TASK:
Only the lines from the one containing "Given: Uncheck the" to the end of the records belong in the output; print them exactly.

[Stored data entries]
#####

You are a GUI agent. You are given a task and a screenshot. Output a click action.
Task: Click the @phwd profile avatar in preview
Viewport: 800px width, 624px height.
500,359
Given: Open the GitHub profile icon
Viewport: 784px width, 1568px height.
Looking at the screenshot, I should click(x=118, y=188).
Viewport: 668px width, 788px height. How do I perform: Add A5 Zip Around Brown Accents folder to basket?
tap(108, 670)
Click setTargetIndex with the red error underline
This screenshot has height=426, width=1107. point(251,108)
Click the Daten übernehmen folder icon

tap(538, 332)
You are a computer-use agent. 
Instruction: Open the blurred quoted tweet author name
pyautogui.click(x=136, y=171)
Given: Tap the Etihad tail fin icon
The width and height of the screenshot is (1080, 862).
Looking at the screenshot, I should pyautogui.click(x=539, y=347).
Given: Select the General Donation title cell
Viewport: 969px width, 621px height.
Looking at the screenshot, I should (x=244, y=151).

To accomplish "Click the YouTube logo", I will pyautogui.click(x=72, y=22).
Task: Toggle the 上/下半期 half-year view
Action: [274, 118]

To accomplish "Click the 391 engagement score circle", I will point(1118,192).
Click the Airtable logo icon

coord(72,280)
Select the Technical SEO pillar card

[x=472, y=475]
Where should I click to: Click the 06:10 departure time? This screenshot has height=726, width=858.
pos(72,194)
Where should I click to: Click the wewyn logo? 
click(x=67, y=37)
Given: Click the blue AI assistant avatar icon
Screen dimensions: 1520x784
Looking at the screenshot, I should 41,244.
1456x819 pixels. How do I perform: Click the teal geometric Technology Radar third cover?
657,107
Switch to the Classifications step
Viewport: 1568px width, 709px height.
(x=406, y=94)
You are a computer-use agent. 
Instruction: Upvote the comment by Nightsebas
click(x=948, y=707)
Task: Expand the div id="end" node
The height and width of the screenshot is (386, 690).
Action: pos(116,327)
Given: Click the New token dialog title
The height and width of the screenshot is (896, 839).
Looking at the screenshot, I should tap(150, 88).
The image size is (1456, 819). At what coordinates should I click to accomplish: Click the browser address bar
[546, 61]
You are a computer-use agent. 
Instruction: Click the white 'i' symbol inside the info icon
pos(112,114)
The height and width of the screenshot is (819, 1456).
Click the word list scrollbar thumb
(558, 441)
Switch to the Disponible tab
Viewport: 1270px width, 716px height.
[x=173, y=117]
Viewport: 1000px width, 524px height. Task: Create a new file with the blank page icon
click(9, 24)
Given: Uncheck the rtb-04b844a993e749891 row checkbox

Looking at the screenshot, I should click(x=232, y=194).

#####

SOLVED PROBLEM:
Given: Uncheck the rtb-04b844a993e749891 row checkbox

Looking at the screenshot, I should click(x=232, y=194).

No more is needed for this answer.